Thursday, December 10, 2009


The other day i was in the park checking the bird feeders over at the visitors center, after i left heading back to Algonquin Inn on highway 60 going East only 5mins into the drive i spotted an Otter in the middle of the lake.
the Lake was frozen except for a small area then more Otters appeared in the end there were 5 in total, the best way to describe the scene it's like a bucket of live eels....
they were climbing over each other a belly sliding on the ice just enjoying the sun out on the ice.

a crowd at the water hole

here you can see the Otters tracks it runs and then slides across the ice.
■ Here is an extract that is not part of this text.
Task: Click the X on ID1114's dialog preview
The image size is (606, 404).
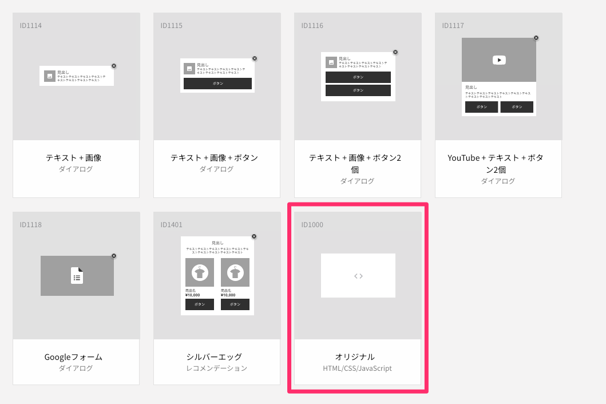Action: point(113,65)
off to eat the prize on it's own

Tuesday, December 8, 2009


Had the chance to drive into the Algonquin Park today, as the conditions were great, and as the forecast for the next two days is snow with a major Storm passing through.
the hwy # 60 was quite so i dropped into the visitor center as they have bird feeders set up out back in the winter months.
it was quite there also but three gray jays turned up with a pine martin , you have to wait to get the shot of him off the suet feeders as he spends most his time with his face planted in the feeder

Gray Jay take off in the snow

veryfreindly birds will eat out of your hand so always take along some rasins.
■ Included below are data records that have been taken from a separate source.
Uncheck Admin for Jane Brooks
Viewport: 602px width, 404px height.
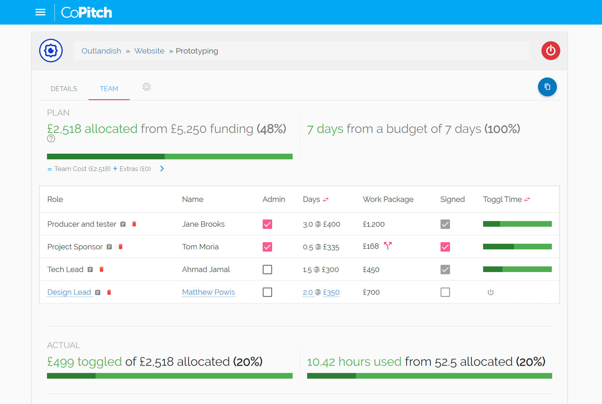click(x=267, y=224)
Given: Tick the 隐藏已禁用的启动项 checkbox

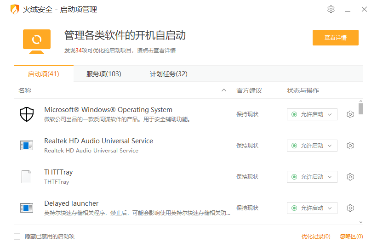Looking at the screenshot, I should [17, 237].
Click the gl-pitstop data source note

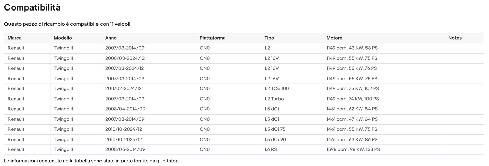(x=91, y=161)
Saturday, December 5, 2009


Last night we had our first snowfall of the Winter.
the Birds so far have been few and far between, now the snow it is starting to
drive the birds to the feeders,
Evening Grosbeaks 4 apperard today,hope to see them everyday from here on in.
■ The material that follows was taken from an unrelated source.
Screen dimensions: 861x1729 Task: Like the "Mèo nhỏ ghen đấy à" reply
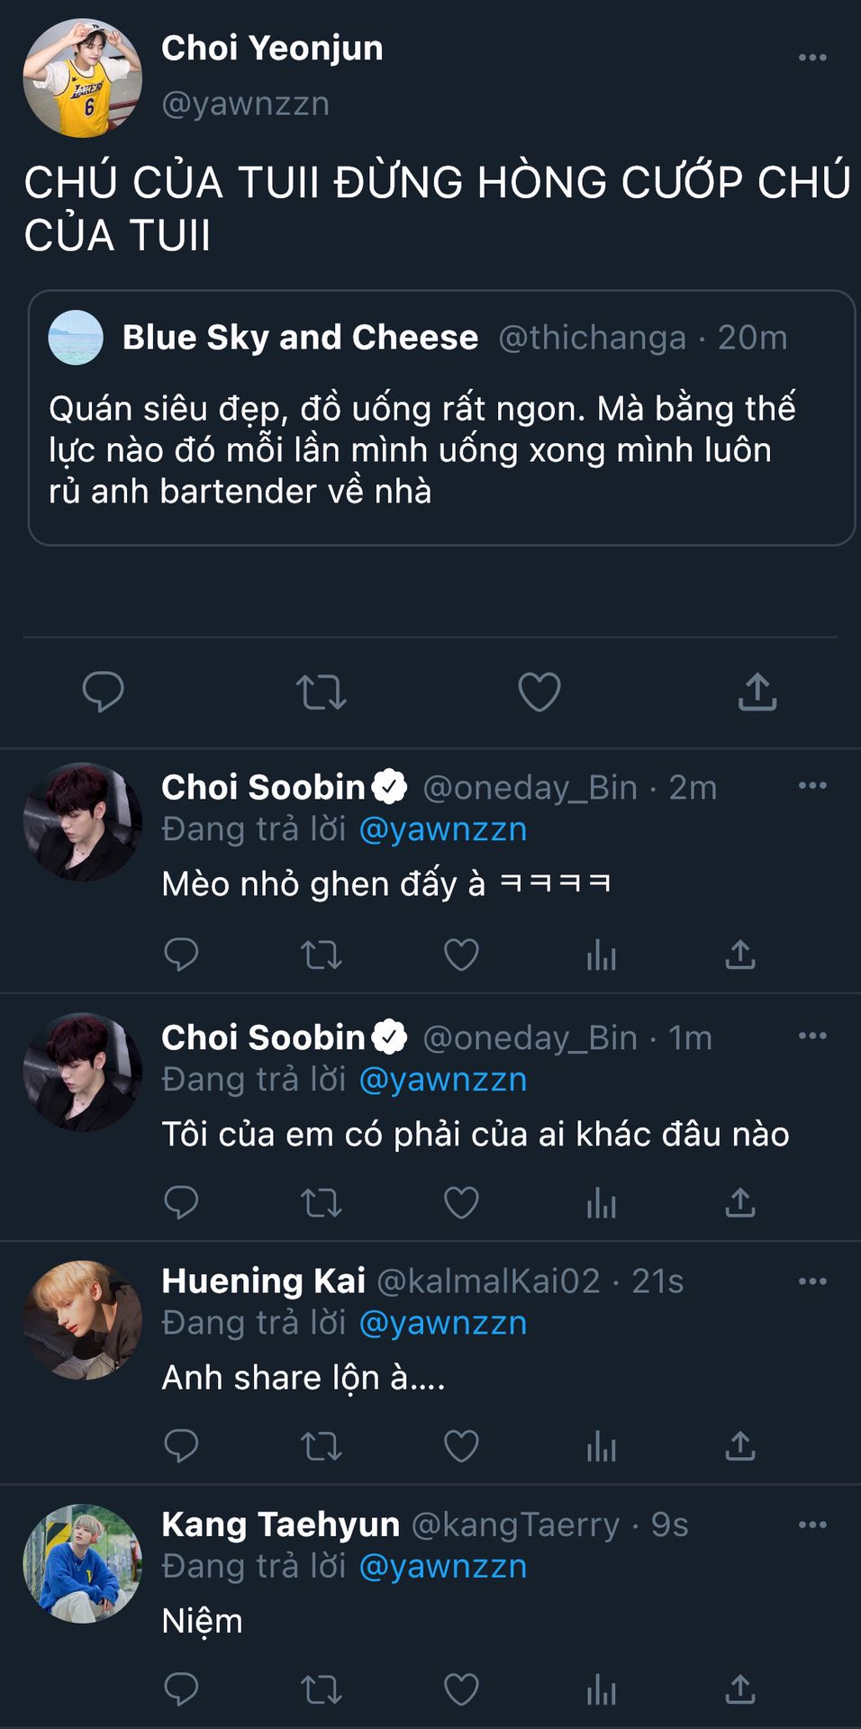(x=461, y=955)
a view of Algonquin Inn from across Oxtongue Lake

Thursday, December 3, 2009


Took a drive into Algonquin Park today to check-out the bird feeders at the visitor center,plus hoping to see any other activities along the way as things have been so quite lately.unseasonal warm days and still no SNOW....

at the feeders 3 Gray jays,and i counted 18 Goldfinches,NO Waxwings or Grosbeaks i had hope for, Winter feeder action has still to start.

So i stopped by on of the Beaver lodges everything was quite they appear to be down now for the Winter, Beavers do not hibernate, but store sticks and logs in a pile in their ponds, eating the underbark. Some of the pile is generally above water and accumulates snow in the winter. This insulation of snow often keeps the water from freezing in and around the food pile, providing a location where beavers can breathe when outside their lodge.
last week i was able to get some pictures of them just before they closed up..they sure look like they are ready for Winter fat and happy.
i was told that if the Beaver adds a lot of fresh new wood to the lodge then expect a lot of deep snow,well this year they have added very little new workings.